Even now that I'm sober, I
still face end-of-the-holiday-weekend *recovery issues.* Recovering
from too much sunshine and fresh air, for instance. Recovering from
three days' worth of comfortable shoes, twenty-minute showers and
minimal Maybelline. Recovering from restaurant lunches and Bed Picnic
suppers. Recovering from three days of no phones, no paper cuts, no
smarmy Minolta salesmen calling me "ma'am."
Or
-- as is the case today --
recovering from sixty-six miles on a Butt-D-Luxe.
I
must confess that it's taken
me ever-so-slightly longer to bounce back from Saturday's marathon
forty-mile bike ride (plus six miles on Friday night, and another
twenty on Sunday morning) than I had expected. I'm not talking about
physical pain. In fact, except for my battered right knee -- and some
residual stiffness in my hands from maintaining a death-grip for five
hours -- I seem to have come away from the ride with very little in the
way of actual injury or whine-worthy discomfort. A couple of naproxen
sodium and twenty minutes in the bathtub with my whirlpool thingamajig
on Sunday night, and I was practically good as new. Mostly I've just
felt sort of tired and quiet and depleted for the
past couple
of days ... like a crumpled tube of Crest Complete, squeezed nearly
dry. It's as though I pushed myself to the absolute limit of what my
soft, squooshy forty-four year old body can do, and then I pushed a
little beyond
that limit,
just for fun.
This
is not a bad thing. It's
actually pretty amazing, when you think about it. It's just taking a
little more effort to recover from than I'd anticipated.
It's
not quite as bad as a
hangover, of course. I'm not sprawled across porcelain this morning.

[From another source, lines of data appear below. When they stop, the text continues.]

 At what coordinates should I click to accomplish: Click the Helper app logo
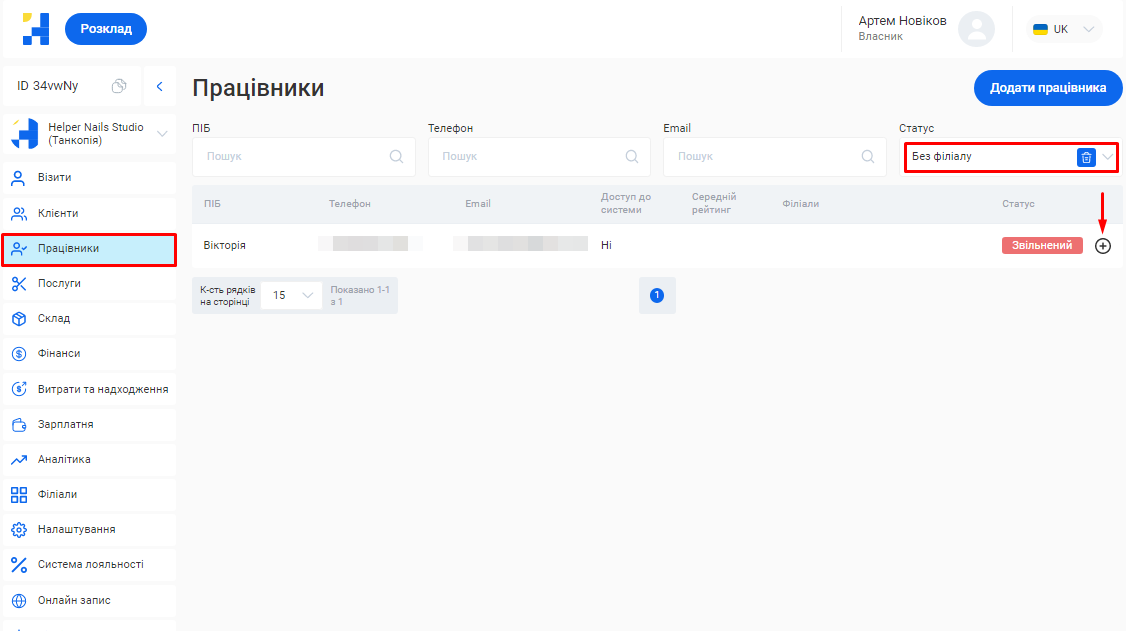pyautogui.click(x=36, y=29)
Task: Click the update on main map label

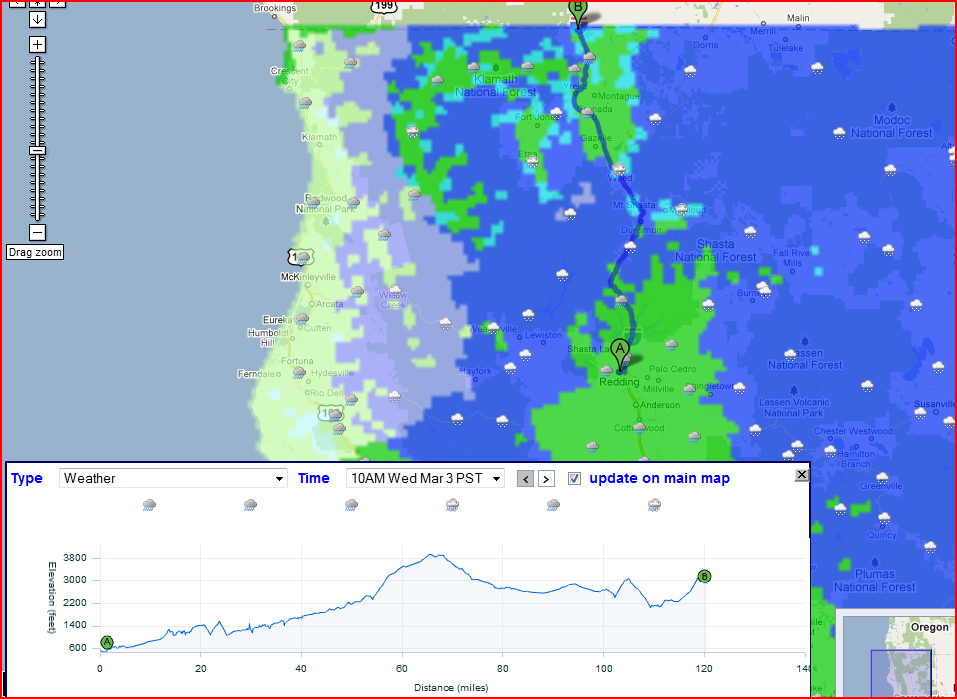Action: tap(659, 478)
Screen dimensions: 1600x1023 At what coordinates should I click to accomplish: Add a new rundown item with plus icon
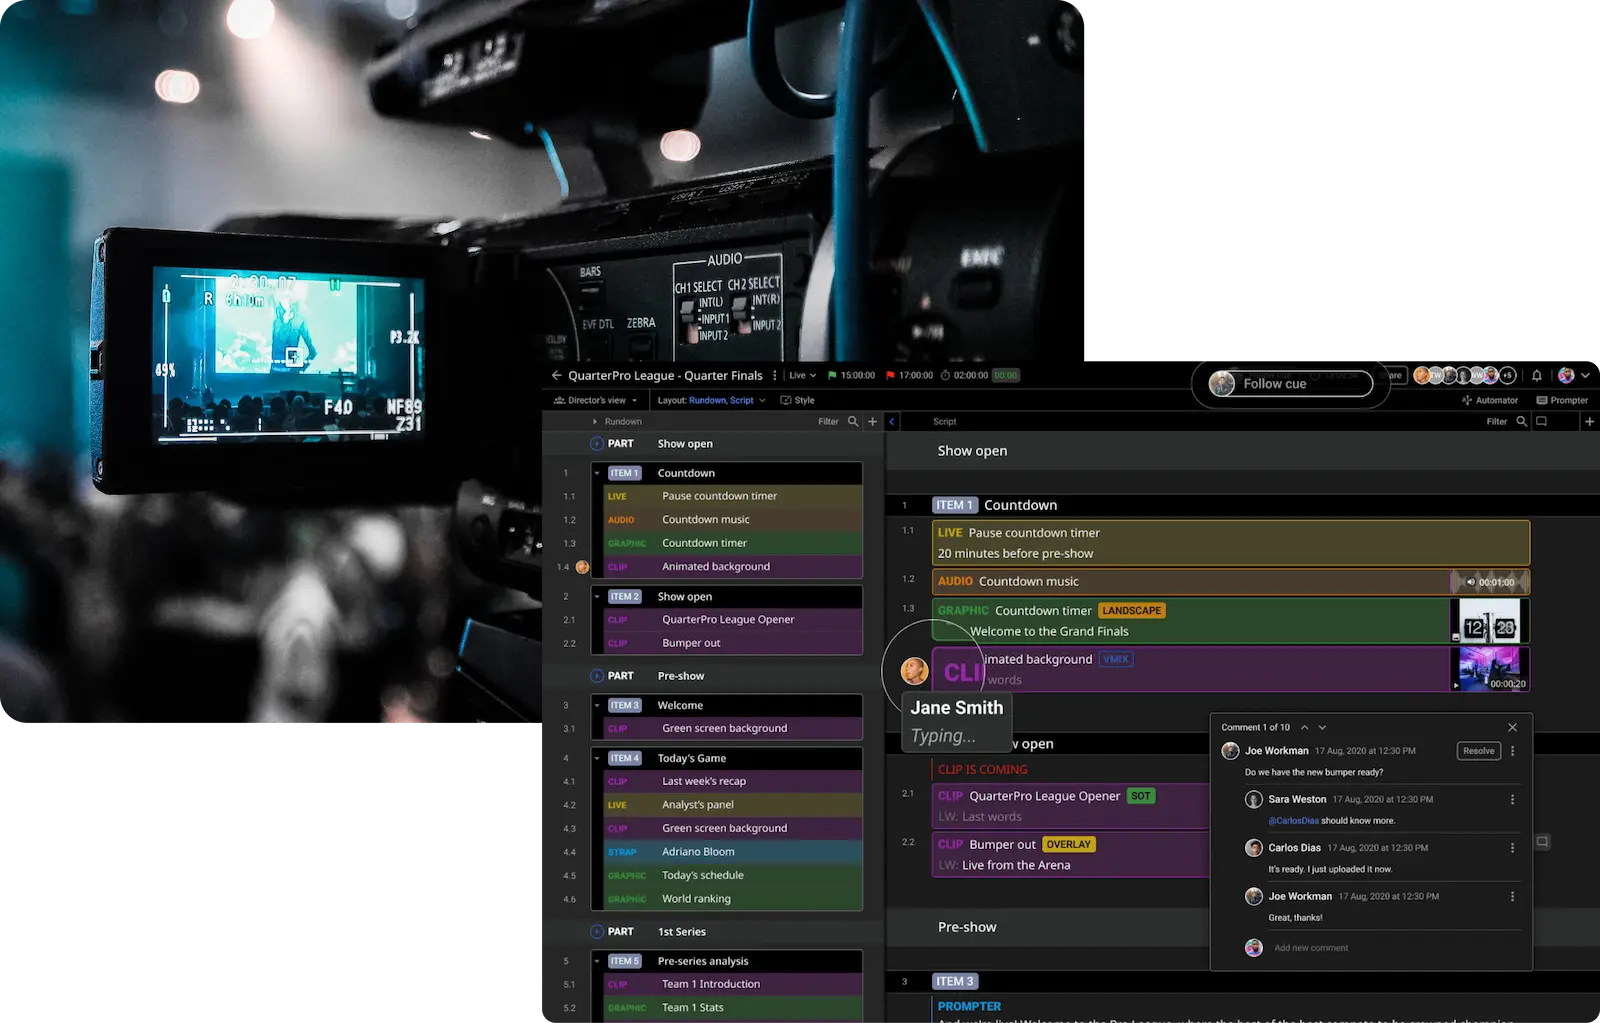pos(873,422)
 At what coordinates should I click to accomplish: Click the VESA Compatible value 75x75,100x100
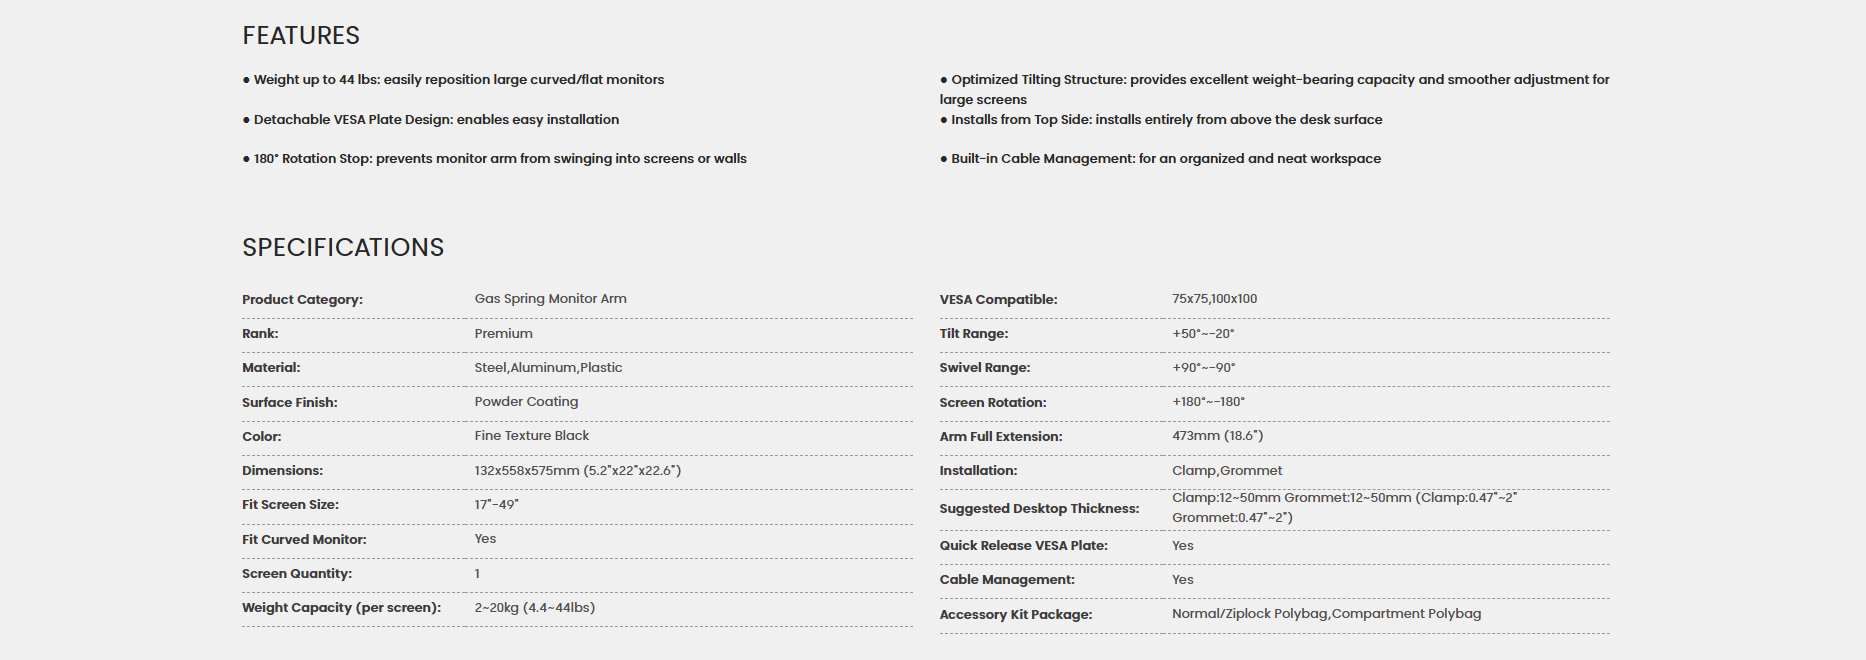[1214, 299]
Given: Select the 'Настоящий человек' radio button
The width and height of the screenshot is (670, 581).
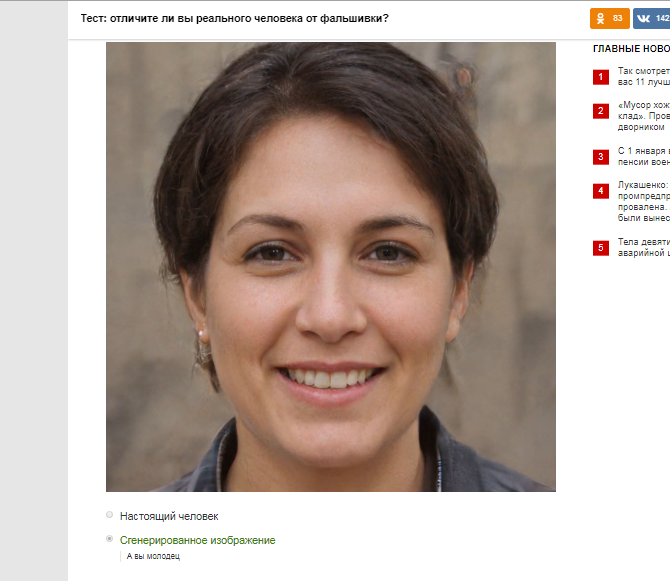Looking at the screenshot, I should (x=109, y=515).
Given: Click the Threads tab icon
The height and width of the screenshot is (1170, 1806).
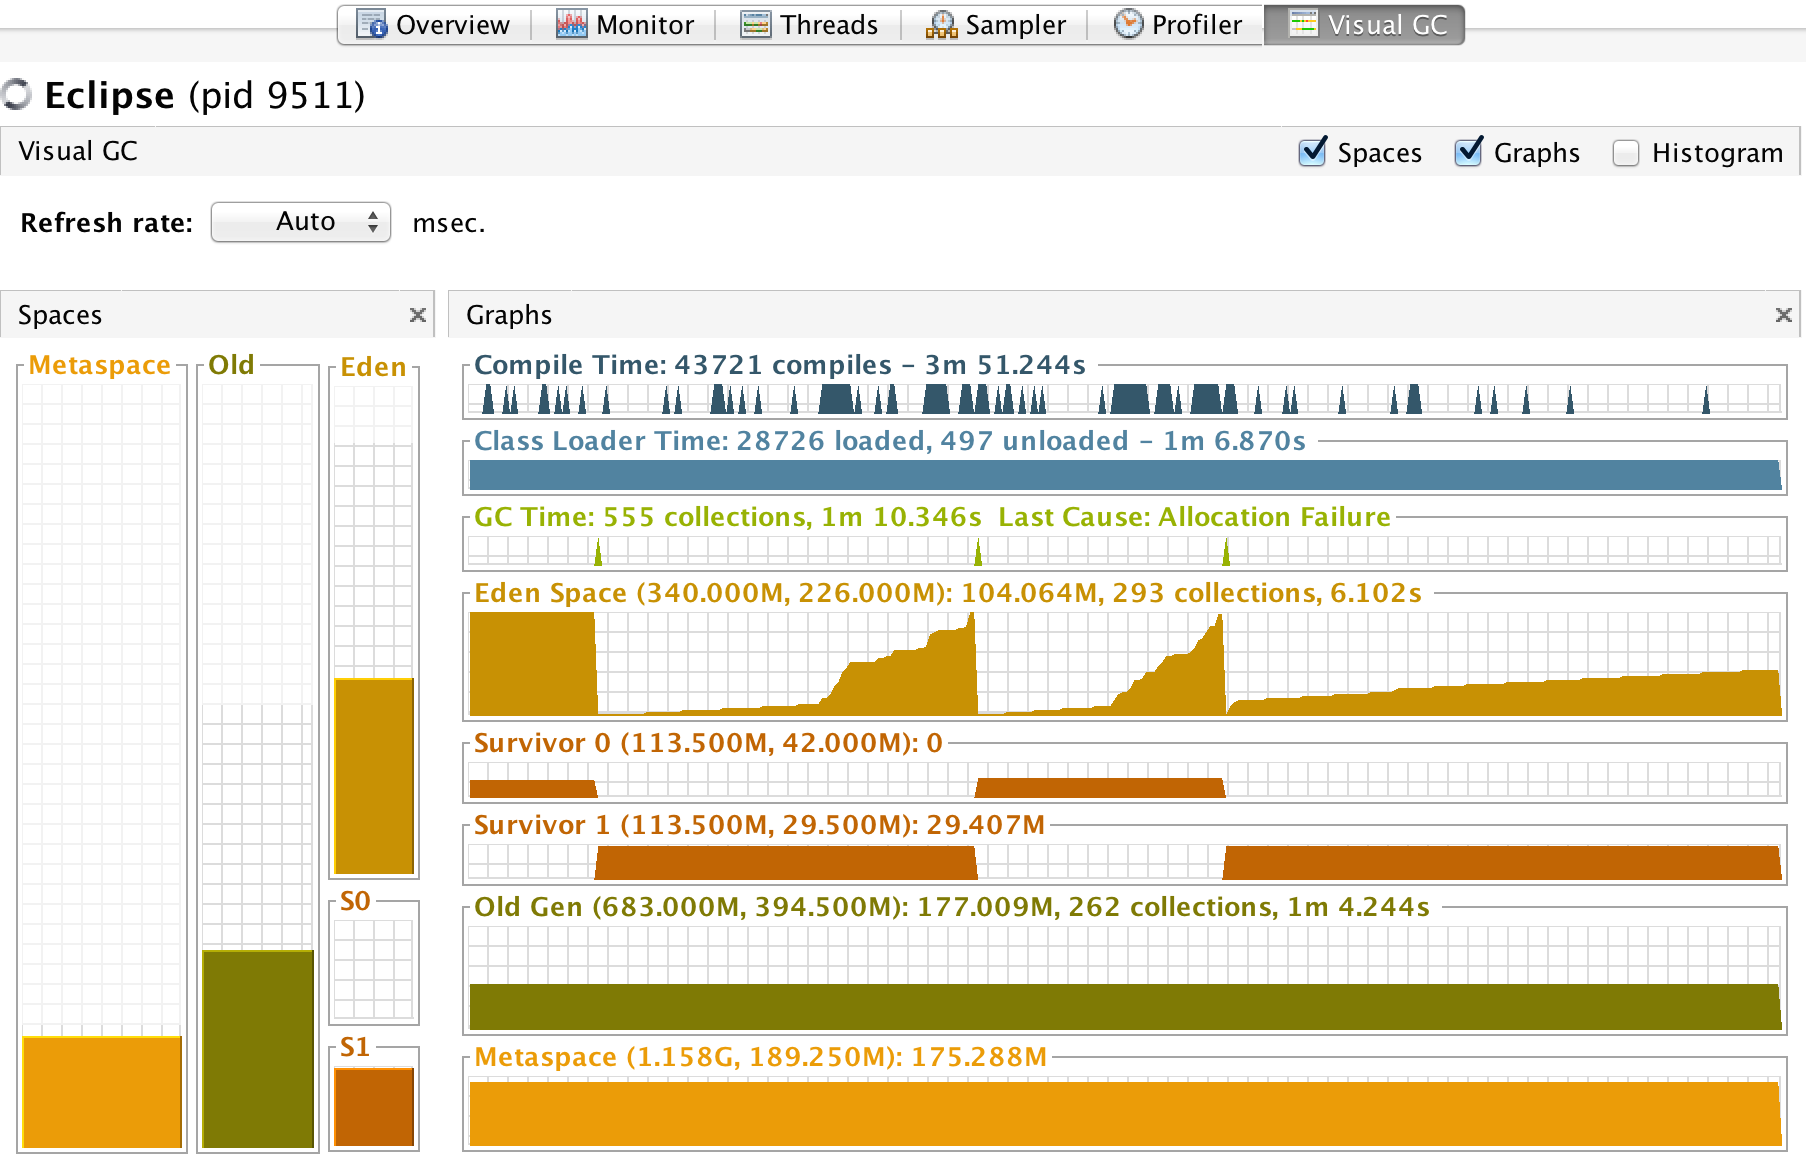Looking at the screenshot, I should [x=755, y=24].
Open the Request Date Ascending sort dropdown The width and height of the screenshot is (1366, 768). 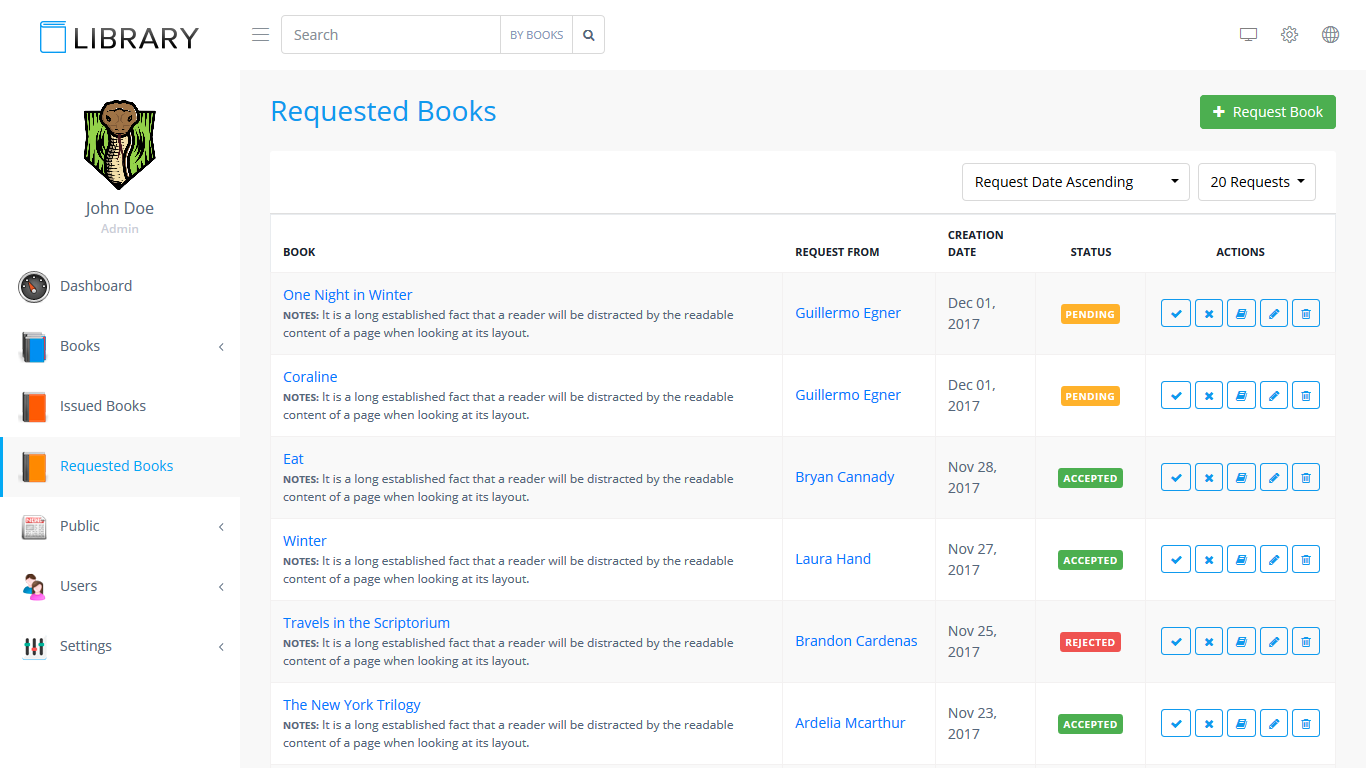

Nothing is broken or bleeding or on fire. There are no empy wine boxes
crammed into my bottom desk drawer ... no new TOS violations waiting in
my e-mailbox ... no Oregon City Police Officers knocking on my door,
politely inquiring after my welfare. Still, I can totally empathize
with
my co-workers, especially the tiny handful of them who are looking a
lot like *I* used to look after a holiday weekend. It took every
*Willpower Molecule* I possess to keep from picking up the phone at
5:47 a.m. this morning, calling my boss at home and announcing that
I've got the stomach flu/that my ceiling collapsed/that my grandma died
(again), just to buy myself an additional eight or nine hours' worth
of "People"-and-Pillow Time. What finally got me out of bed and
propelled me into the shower was knowing how my unscheduled absence
would screw things up for JoAnne today. My reputation for professional
reliability has become very important to me in recent years. I
went for
twenty years without one, after all.
Besides:
I want to save my
precious stockpile of sick time for an authentic emergency. Like
honest-to-god stomach flu. Or an actual collapsed ceiling. Or (knock
wood) a legitimate family crisis.
Or
like the Monday morning
after I ride my first FIFTY miles.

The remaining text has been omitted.